Dataset items:
------------------------------------------------------------

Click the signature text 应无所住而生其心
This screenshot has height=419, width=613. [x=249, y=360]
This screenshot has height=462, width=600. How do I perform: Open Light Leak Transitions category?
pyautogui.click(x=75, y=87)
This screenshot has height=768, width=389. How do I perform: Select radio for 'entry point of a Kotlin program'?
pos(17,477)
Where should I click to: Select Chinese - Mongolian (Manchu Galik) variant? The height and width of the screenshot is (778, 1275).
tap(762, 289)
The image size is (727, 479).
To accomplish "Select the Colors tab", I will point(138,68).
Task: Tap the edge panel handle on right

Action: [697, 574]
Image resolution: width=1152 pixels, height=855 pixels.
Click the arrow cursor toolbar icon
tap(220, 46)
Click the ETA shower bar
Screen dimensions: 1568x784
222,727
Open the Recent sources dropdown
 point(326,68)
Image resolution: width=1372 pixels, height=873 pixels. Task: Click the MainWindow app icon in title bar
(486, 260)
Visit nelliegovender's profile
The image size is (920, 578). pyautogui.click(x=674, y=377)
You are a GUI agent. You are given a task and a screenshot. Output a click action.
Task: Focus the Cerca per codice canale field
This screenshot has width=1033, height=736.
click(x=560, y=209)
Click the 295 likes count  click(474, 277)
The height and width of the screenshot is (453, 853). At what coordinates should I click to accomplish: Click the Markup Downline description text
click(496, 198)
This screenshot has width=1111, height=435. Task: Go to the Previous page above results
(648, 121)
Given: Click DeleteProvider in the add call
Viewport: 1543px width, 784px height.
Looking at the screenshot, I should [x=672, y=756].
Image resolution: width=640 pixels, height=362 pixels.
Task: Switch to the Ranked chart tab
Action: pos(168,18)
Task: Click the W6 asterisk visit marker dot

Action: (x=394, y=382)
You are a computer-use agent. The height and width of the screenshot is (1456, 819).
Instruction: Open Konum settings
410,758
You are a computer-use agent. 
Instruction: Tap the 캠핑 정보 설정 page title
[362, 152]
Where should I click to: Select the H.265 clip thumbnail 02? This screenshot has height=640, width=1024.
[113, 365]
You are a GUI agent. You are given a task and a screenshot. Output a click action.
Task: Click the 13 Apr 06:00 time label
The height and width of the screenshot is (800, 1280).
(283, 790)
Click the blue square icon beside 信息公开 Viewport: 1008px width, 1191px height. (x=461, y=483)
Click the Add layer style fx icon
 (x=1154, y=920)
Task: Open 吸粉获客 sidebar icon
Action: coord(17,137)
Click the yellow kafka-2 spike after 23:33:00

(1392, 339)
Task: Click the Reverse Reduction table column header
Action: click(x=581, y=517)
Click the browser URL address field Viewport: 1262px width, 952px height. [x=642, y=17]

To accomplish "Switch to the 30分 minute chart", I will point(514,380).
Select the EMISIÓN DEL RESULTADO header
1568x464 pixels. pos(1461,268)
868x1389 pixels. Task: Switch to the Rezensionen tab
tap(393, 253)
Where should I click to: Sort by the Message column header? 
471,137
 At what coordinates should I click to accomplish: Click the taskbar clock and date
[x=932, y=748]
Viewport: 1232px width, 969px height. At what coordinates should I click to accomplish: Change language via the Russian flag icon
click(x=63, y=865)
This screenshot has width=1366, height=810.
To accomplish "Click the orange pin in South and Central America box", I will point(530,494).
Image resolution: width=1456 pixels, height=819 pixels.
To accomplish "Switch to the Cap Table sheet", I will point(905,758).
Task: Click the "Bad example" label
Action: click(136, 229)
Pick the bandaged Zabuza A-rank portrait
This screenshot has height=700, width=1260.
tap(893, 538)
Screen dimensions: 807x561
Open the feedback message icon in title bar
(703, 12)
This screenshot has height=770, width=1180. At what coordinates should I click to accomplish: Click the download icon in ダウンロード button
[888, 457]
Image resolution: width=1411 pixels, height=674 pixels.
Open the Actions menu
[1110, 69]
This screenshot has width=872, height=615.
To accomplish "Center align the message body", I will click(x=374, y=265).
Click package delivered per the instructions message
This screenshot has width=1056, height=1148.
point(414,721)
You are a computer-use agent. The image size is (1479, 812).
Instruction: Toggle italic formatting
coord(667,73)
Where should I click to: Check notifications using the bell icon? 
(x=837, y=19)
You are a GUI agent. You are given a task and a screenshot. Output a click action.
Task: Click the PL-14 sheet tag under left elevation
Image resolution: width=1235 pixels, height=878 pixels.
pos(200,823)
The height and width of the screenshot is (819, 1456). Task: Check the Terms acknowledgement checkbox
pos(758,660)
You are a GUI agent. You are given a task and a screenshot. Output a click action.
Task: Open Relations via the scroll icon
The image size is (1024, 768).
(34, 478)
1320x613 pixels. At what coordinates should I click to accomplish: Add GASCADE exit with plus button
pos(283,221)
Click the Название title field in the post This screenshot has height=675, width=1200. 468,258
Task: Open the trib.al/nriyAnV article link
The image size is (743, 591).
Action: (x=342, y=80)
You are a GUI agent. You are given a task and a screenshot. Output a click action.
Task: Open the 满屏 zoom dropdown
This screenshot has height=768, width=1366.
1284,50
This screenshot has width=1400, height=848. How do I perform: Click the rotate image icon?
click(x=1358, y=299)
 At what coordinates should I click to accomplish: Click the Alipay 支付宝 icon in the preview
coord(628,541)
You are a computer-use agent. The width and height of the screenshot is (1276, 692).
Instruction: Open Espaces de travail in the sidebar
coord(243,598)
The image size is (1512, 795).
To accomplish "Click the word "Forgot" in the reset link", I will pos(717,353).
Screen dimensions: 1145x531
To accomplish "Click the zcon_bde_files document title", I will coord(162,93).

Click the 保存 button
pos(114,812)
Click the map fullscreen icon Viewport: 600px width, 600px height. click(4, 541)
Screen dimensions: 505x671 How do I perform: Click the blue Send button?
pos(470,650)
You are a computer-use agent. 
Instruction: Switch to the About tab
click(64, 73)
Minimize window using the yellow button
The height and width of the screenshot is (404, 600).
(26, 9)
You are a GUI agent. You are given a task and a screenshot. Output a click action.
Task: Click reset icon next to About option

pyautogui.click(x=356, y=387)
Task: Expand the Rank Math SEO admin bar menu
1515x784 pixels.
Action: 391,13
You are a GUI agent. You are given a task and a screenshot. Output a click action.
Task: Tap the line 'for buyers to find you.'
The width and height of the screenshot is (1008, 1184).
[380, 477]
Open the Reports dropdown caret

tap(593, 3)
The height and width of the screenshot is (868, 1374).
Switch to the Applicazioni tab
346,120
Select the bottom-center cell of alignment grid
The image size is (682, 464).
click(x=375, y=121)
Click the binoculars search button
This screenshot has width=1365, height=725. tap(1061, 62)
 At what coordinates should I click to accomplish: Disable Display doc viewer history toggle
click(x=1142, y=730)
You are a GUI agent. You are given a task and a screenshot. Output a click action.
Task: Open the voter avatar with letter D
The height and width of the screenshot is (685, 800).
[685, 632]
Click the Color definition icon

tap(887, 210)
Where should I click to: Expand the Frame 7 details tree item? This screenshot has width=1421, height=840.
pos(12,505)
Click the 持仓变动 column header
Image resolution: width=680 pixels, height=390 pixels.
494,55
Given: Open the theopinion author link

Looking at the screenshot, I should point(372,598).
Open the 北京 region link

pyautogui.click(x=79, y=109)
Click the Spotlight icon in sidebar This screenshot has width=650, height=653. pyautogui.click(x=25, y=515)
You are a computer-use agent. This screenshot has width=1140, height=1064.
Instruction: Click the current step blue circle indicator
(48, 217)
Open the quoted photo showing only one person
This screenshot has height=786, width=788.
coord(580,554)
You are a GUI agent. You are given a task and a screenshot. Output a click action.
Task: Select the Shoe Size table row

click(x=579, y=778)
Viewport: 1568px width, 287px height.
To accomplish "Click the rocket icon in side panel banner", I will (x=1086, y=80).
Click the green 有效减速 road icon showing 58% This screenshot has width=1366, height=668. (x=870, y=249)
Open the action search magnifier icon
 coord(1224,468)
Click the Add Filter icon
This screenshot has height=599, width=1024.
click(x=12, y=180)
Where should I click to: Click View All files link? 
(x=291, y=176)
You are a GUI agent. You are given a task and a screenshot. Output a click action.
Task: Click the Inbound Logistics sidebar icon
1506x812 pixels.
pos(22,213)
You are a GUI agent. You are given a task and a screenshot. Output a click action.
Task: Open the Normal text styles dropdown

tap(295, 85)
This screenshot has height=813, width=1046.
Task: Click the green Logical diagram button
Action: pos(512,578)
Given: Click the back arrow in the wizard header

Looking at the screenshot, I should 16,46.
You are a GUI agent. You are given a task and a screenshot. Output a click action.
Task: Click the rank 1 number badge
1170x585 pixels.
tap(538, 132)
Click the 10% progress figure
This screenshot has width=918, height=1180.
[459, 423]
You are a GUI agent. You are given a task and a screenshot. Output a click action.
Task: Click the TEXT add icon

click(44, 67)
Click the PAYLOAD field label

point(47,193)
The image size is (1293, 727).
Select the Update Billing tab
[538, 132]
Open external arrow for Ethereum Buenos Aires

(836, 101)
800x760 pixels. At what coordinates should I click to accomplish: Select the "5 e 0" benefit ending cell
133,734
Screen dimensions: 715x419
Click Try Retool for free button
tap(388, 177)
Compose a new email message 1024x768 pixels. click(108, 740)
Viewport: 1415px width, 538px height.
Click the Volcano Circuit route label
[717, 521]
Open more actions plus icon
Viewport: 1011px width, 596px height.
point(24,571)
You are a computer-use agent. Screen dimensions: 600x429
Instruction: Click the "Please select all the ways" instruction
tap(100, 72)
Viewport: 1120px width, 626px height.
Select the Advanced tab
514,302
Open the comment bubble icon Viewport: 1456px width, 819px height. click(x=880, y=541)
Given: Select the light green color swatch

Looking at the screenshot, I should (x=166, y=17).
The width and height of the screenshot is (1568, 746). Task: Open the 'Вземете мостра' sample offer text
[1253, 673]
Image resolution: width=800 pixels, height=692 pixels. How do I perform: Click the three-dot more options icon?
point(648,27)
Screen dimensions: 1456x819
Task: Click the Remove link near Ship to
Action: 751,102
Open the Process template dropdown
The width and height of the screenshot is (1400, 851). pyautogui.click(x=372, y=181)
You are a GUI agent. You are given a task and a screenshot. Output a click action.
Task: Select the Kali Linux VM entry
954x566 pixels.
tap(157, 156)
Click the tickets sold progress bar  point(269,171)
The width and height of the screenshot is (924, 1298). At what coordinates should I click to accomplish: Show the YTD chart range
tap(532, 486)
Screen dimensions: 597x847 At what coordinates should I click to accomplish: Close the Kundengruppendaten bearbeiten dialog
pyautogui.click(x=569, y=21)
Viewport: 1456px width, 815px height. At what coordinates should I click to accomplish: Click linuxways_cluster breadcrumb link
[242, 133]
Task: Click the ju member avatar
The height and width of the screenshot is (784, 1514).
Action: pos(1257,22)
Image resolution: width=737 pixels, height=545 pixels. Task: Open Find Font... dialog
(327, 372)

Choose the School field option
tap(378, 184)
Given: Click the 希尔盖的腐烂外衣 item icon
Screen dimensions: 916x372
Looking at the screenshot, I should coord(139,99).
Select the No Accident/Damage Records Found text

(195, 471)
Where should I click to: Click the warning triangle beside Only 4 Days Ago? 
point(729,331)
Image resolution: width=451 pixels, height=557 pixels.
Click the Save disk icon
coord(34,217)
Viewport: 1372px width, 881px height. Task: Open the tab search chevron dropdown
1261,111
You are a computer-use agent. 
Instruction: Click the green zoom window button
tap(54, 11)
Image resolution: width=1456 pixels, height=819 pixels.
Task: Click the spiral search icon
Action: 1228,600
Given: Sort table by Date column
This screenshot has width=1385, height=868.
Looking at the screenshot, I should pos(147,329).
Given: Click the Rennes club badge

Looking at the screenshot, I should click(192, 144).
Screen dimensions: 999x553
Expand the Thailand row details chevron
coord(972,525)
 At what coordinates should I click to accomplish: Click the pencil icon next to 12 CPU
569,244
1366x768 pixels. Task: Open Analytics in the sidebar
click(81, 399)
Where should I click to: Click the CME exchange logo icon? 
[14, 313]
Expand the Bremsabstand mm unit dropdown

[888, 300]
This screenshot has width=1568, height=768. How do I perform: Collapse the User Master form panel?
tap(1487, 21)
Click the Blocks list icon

------------------------------------------------------------

• _TO BE DONE_
Copy the records from their first line through the line containing "pyautogui.click(x=75, y=87)", and change "Light Leak Transitions" to "Film Burn Transitions" while keeping everything else unchanged.

• _RESPONSE TO THE EXERCISE_
Click the signature text 应无所住而生其心
This screenshot has height=419, width=613. [x=249, y=360]
This screenshot has height=462, width=600. How do I perform: Open Film Burn Transitions category?
pyautogui.click(x=75, y=87)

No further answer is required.